From: David Matlack <dmatlack@google.com>
To: Sean Christopherson <seanjc@google.com>
Cc: maobibo <maobibo@loongson.cn>,
Paolo Bonzini <pbonzini@redhat.com>,
kvm@vger.kernel.org, Marc Zyngier <maz@kernel.org>,
Oliver Upton <oliver.upton@linux.dev>,
Tianrui Zhao <zhaotianrui@loongson.cn>,
Huacai Chen <chenhuacai@kernel.org>,
Michael Ellerman <mpe@ellerman.id.au>,
Anup Patel <anup@brainfault.org>,
Christian Borntraeger <borntraeger@linux.ibm.com>,
Janosch Frank <frankja@linux.ibm.com>,
Claudio Imbrenda <imbrenda@linux.ibm.com>
Subject: Re: [PATCH v2] KVM: Aggressively drop and reacquire mmu_lock during CLEAR_DIRTY_LOG
Date: Mon, 15 Apr 2024 10:20:34 -0700 [thread overview]
Message-ID: <Zh1h4gfOpImWHQsC@google.com> (raw)

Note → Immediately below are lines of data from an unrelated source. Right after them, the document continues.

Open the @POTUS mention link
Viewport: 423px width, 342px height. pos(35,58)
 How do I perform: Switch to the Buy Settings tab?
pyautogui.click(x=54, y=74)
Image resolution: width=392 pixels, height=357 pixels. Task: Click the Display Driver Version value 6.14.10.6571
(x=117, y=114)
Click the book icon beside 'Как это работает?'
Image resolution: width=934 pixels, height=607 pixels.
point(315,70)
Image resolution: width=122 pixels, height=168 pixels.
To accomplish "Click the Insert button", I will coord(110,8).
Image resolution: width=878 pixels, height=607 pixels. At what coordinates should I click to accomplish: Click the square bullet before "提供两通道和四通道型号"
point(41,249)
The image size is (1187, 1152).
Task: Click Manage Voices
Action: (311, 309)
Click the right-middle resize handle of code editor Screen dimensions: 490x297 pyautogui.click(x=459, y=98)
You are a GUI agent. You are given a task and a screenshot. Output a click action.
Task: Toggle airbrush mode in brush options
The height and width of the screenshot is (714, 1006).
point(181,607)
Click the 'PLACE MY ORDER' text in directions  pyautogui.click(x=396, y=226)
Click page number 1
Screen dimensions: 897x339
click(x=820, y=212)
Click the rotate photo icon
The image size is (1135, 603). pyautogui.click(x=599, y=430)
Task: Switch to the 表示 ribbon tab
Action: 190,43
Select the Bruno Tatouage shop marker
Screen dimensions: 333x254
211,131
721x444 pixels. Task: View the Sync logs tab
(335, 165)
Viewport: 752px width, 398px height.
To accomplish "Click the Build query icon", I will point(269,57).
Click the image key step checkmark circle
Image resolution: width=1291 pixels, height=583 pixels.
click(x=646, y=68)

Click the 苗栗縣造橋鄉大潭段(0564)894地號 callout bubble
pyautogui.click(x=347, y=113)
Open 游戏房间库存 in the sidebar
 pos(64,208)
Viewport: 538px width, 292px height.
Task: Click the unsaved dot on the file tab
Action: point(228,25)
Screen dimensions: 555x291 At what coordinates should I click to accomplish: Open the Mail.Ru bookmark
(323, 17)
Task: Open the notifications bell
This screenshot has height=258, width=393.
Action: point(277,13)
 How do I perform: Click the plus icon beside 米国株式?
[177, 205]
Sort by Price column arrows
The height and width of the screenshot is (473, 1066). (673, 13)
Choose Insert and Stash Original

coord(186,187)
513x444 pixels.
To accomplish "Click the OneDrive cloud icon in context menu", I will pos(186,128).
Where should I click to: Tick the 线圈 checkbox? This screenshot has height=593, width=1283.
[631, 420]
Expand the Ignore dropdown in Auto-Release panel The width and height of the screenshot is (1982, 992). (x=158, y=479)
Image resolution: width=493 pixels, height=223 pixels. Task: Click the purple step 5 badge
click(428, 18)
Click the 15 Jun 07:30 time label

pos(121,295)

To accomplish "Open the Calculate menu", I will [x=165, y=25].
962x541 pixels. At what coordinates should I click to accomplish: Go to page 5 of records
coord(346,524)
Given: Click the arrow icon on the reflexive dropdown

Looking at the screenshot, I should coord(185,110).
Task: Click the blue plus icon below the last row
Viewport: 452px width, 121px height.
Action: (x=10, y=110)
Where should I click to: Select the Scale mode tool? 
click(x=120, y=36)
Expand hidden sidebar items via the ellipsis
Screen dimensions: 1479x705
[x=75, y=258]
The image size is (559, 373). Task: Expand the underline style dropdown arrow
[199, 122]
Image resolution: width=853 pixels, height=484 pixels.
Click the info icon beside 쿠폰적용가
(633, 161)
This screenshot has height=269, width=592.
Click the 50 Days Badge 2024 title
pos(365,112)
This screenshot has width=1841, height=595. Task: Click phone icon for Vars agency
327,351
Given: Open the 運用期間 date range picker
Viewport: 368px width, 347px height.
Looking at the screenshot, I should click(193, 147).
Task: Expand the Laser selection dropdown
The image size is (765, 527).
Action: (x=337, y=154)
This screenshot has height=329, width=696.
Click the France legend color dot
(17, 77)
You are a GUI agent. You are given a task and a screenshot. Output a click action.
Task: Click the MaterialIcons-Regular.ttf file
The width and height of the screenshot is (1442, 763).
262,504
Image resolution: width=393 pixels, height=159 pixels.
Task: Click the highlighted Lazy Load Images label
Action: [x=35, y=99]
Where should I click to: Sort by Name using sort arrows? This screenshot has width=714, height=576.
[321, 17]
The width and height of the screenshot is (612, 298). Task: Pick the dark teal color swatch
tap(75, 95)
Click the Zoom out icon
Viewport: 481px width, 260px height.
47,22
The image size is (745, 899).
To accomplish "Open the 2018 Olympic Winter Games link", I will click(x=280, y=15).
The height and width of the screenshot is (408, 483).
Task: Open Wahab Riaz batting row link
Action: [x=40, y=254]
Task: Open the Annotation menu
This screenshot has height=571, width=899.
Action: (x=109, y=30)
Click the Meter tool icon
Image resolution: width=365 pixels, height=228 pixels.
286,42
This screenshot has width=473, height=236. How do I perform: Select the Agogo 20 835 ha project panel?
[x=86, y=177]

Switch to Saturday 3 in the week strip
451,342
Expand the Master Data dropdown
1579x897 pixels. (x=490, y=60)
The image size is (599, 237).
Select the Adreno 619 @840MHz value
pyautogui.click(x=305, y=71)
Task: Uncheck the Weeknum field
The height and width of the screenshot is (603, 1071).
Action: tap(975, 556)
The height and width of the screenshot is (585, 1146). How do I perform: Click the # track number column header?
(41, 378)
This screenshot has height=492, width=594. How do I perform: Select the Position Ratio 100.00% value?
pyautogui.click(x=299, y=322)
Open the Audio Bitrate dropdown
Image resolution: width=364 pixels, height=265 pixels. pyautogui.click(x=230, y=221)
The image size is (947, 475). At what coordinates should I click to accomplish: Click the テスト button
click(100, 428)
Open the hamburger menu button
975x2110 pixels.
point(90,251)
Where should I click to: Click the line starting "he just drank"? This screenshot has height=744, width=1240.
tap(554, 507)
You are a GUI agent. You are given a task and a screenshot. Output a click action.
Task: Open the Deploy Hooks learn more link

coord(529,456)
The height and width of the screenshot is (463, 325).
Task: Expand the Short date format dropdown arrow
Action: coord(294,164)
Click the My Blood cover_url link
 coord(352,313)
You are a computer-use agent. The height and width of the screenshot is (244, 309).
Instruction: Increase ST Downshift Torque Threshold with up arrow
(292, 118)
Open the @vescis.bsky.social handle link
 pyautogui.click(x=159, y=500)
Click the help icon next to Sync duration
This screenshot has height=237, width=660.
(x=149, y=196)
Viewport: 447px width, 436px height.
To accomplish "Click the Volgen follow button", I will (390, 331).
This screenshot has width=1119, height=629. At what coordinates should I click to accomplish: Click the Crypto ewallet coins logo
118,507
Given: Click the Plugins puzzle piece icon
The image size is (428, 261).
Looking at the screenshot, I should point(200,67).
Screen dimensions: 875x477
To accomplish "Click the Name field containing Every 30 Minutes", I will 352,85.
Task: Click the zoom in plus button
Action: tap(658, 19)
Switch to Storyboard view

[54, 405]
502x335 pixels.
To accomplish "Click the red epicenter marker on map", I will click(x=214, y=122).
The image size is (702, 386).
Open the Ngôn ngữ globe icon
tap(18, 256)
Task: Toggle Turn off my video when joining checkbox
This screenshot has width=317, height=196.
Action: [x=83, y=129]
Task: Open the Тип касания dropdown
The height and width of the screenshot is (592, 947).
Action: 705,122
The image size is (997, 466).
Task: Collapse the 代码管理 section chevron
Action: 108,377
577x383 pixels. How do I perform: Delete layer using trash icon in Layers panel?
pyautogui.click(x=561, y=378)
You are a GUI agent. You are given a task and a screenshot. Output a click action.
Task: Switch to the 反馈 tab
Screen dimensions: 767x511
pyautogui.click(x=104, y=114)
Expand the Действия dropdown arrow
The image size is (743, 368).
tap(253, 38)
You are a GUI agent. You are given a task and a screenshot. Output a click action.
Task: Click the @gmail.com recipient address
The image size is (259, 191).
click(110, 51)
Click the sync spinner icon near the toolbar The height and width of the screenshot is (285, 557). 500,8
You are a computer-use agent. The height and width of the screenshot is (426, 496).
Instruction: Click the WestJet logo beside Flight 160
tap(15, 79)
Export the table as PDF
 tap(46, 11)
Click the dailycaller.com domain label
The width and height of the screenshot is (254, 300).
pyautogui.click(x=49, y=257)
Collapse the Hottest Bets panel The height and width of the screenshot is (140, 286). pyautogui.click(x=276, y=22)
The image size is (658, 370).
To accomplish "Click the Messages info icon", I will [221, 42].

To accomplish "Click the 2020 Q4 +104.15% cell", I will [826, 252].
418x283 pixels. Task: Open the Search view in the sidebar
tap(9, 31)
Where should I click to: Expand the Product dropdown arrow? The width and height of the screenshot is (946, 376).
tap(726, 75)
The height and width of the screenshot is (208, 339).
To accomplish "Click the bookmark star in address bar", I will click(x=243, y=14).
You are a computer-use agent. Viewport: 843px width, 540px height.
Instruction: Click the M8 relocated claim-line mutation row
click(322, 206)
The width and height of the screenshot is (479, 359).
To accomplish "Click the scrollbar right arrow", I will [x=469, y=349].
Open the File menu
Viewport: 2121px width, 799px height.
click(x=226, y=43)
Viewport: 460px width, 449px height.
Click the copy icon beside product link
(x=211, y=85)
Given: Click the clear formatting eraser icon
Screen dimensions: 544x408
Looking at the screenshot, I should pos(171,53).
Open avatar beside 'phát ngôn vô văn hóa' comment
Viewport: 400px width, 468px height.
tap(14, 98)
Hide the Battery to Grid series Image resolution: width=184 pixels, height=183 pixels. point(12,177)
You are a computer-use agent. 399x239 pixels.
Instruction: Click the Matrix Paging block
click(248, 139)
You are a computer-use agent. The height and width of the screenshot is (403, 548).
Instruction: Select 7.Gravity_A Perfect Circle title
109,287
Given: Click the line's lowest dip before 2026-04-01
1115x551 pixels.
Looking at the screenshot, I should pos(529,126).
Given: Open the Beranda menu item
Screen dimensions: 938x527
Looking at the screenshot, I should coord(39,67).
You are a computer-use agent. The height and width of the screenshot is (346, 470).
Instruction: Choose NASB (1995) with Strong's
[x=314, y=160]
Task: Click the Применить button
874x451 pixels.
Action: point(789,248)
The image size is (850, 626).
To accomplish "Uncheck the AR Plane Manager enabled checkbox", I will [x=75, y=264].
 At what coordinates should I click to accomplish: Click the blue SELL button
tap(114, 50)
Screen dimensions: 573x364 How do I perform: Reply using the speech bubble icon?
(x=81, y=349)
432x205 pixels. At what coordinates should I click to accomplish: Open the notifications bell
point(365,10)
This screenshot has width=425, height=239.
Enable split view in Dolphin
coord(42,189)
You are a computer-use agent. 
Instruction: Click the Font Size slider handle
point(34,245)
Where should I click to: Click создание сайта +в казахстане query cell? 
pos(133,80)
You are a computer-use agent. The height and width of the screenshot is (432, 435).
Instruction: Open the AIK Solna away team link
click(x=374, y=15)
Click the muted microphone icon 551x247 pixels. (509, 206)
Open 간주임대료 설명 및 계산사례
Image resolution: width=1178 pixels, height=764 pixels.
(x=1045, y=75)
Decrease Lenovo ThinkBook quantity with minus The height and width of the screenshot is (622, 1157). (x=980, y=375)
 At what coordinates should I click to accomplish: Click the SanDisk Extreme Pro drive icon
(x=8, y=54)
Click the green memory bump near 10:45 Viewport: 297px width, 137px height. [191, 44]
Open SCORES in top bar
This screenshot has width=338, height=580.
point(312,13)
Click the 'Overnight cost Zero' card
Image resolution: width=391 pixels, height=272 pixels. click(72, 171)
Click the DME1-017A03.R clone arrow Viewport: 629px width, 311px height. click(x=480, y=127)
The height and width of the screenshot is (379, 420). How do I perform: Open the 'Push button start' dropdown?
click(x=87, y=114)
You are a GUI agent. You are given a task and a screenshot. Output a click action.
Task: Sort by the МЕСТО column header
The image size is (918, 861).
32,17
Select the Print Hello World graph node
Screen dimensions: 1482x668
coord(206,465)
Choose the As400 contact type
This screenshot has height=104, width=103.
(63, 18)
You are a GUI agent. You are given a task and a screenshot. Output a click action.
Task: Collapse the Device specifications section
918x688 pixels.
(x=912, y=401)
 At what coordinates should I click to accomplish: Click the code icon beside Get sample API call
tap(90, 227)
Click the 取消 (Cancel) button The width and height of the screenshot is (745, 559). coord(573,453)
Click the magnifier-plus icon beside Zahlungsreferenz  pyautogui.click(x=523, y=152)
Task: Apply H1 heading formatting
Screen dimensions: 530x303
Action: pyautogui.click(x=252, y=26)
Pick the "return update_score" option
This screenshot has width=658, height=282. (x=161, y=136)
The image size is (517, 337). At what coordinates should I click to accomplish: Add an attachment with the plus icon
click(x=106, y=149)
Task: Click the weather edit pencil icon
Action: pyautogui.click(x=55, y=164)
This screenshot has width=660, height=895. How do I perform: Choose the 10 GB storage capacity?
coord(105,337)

In-Reply-To: <CALzav=coESqsXnLbX2emiO_P12WrPZh9WutxF6JWWqwX-6RFDg@mail.gmail.com>
On 2024-04-12 09:14 AM, David Matlack wrote:
> On Thu, Apr 4, 2024 at 11:17 AM Sean Christopherson <seanjc@google.com> wrote:
> >
> > On Thu, Apr 04, 2024, David Matlack wrote:
> > > > I don't love the idea of adding more arch specific MMU behavior (going the wrong
> > > > direction), but it doesn't seem like an unreasonable approach in this case.
> > >
> > > I wonder if this is being overly cautious.
> >
> > Probably. "Lazy" is another word for it ;-)
> >
> > > I would expect only more benefit on architectures that more aggressively take
> > > the mmu_lock on vCPU threads during faults. The more lock acquisition on vCPU
> > > threads, the more this patch will help reduce vCPU starvation during
> > > CLEAR_DIRTY_LOG.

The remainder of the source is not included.